鑒於先前鮮少有針對路網形狀或高度的路徑比對研究,本論文提出一套能針對特定區域自動尋找符合使用者要求路線之演算法。本文分為兩部分,第一部分是在平面二維空間中,使用者給定一張物件圖像,接著分別對物件和背景進行特徵點提取,再使用遮罩過濾雜訊後的形狀上下文進行特徵點比對,在比對區域內找出一段封閉路線近似於物件圖像輪廓;第二部分是對三維空間中的高度,根據使用者期望的路線總長度及路線高度的變化,對背景進行內插搜尋篩選路線,之後使用動態時間規劃對兩個標準化後的二維高度序列進行比對,在比對區域內找出一段最符合條件的路線。最後會將比對出來的路線呈現在網頁的互動式地圖上,方便使用者瀏覽。
The craze for sports has caused the booming of sports-related applications. Many of these running applications can set routes, goals, and record sports tracks. However, these applications can’t automatically plan routes for users who want specific elevation routes or routes with interesting shapes.

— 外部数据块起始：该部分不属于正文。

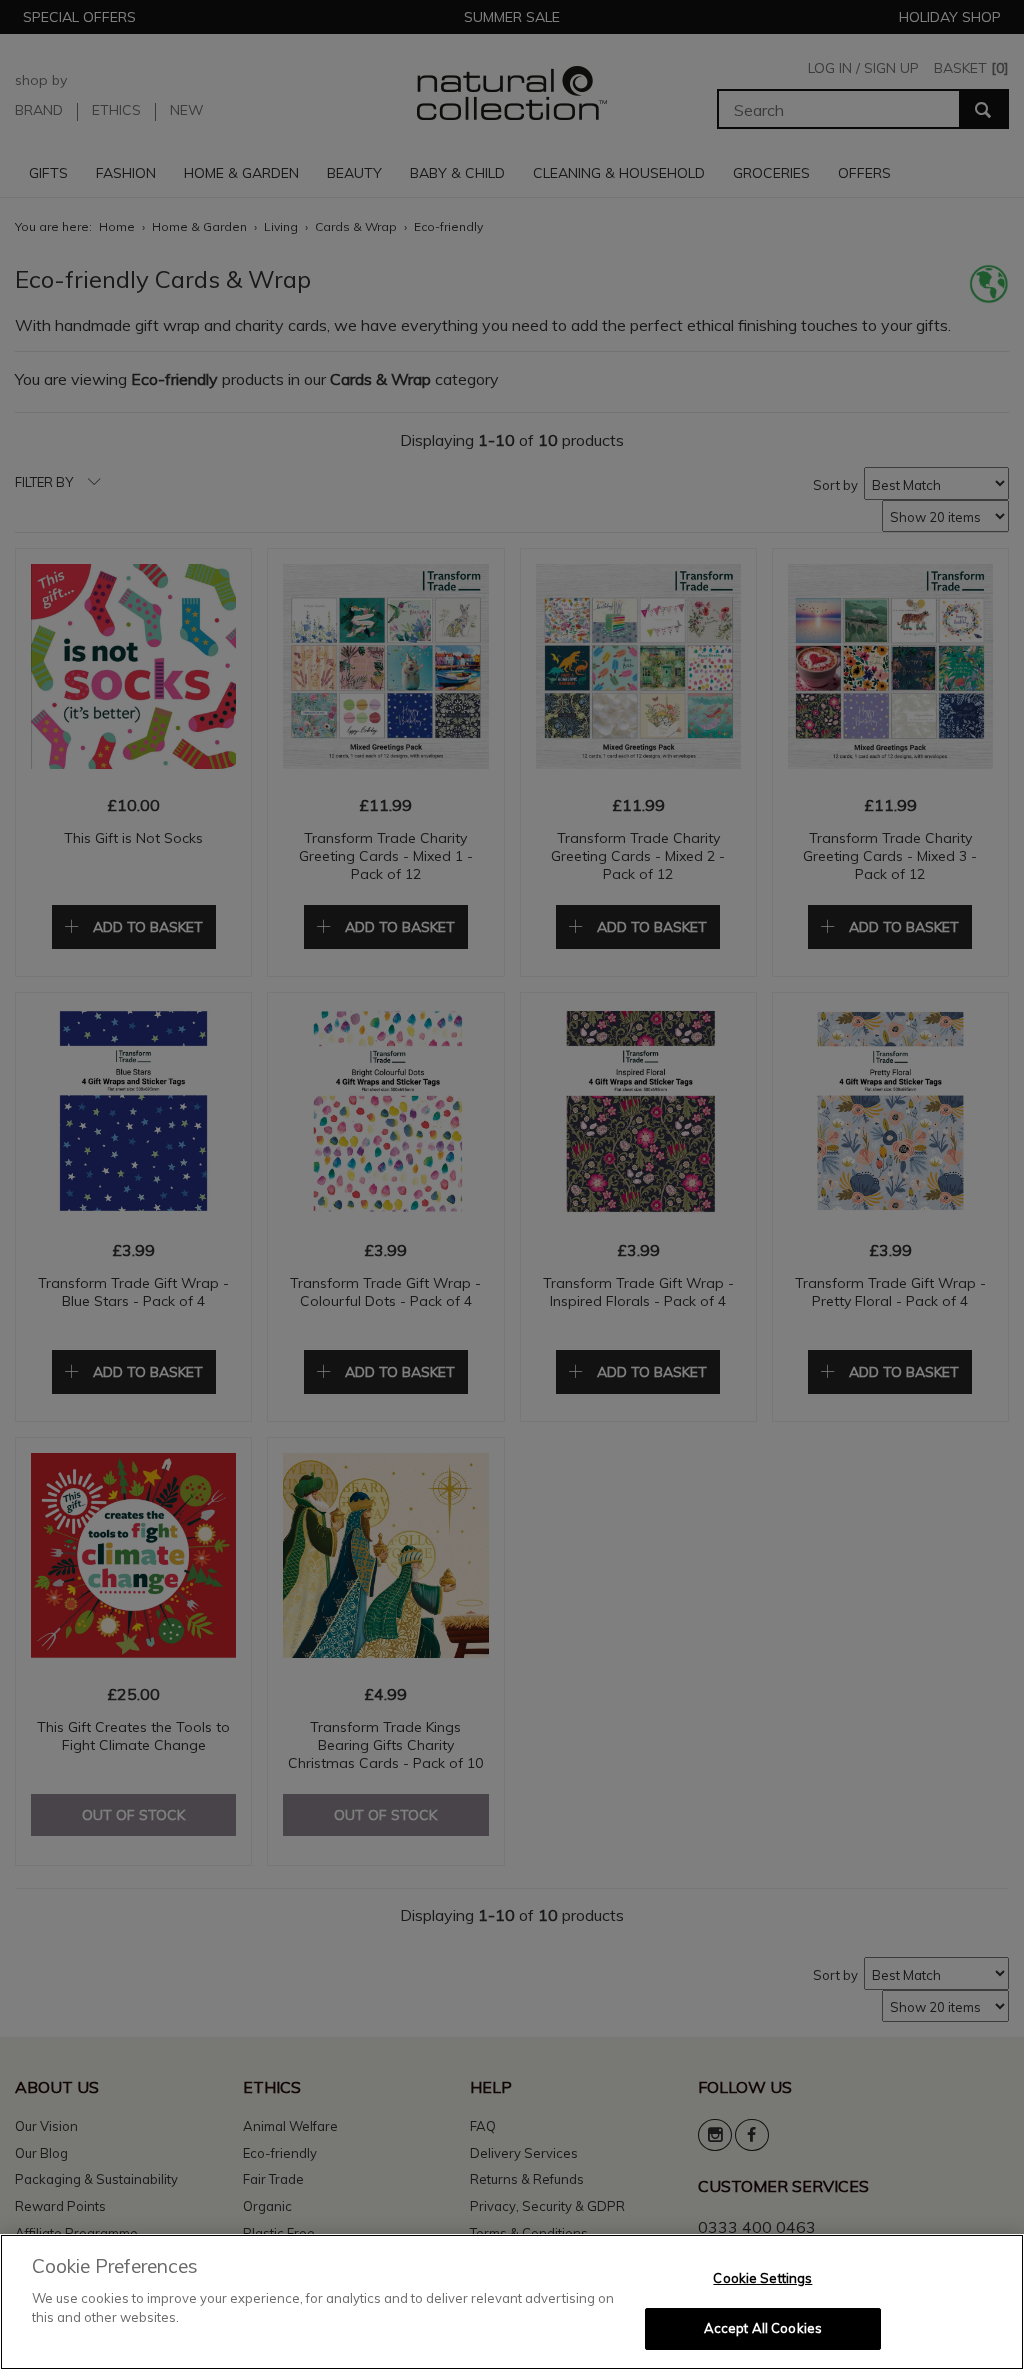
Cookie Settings (762, 2278)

In view of the fact that there have been few previous researches on path comparison according to shape or height of the corresponding routes, this paper proposes an algorithm that can automatically find a route that meets the user’s requirements within a specific area. This paper consists of two parts. Dealing with the 2D case, the first part is to extract the feature points of a desired shape given by a user and the background, and use the shape context by removing the noise to perform the feature point matching. Then, we can get a closed route in a given area that approximates the outline of the desired shape. The second part is focusing on the height of routes in the 3D space. According to a user’s desired route containing distance and height, we do interpolation searches on the background to select candidate routes. After that, we use dynamic time warping to compare normalized 2D height sequences to find a route that best meets the conditions in a given area. Finally, the result will be presented on an interactive webmap, which is convenient for users to browse.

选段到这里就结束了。